Needle or catheter drainage of pleural effusions can be performed using fluoroscopy, ultrasound, or computed tomography (CT) scanning. Ultrasound’s advantage over CT includes its easier accessibility and non-ionizing radiation. It’s also less expensive than CT and much quicker to perform than CT guided drainage5.
It is also more logistically feasible to perform US at the bedside in critically ill patients who might be mechanically ventilated or too ill to be moved from the emergency department or intensive care unit5,6. Free-flowing pleural effusions are also much easier to target while using US, as they trek to the most dependent areas of the thorax – a much more difficult location to target using CT5.
Ultrasound guided thoracentesis has been proven to reduce the incidence of complications such as pneumothorax, which has been reported to be as high as 20 to 39%7. To date there have been no randomized, controlled trials comparing ultrasound-guided versus physical examination-guided thoracentesis.
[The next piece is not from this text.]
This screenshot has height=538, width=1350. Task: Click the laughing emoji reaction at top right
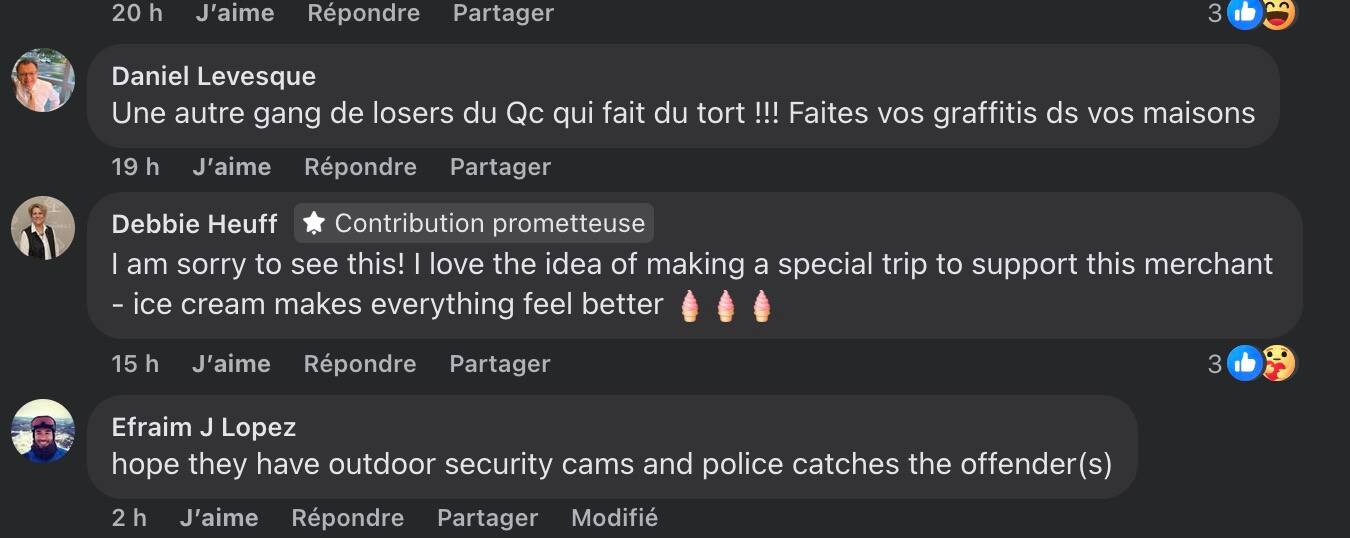click(1278, 12)
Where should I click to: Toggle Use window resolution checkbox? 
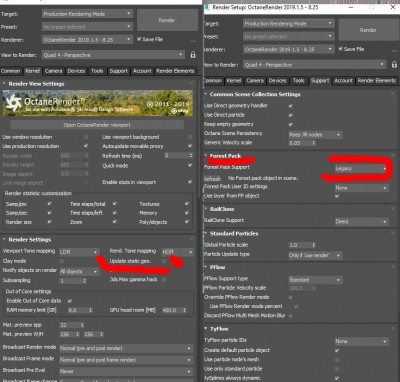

Grogan, et al found a 29% reduction in the pneumothorax rate when ultrasound was utilized for identification of needle placement7. Even when a pneumothorax does occur, the incidence of pneumothorax requiring tube thoracostomy is also significantly reduced with ultrasound guidance8. Ultrasound also reduces the number of unsuccessful clinical attempts at thoracentesis (“dry tap”), because more than 50% of needle insertions are below the diaphragm9. Ultrasound increased the accuracy of site selection by approximately 26% and decreased the number of near misses in a study by Diacon et al.10.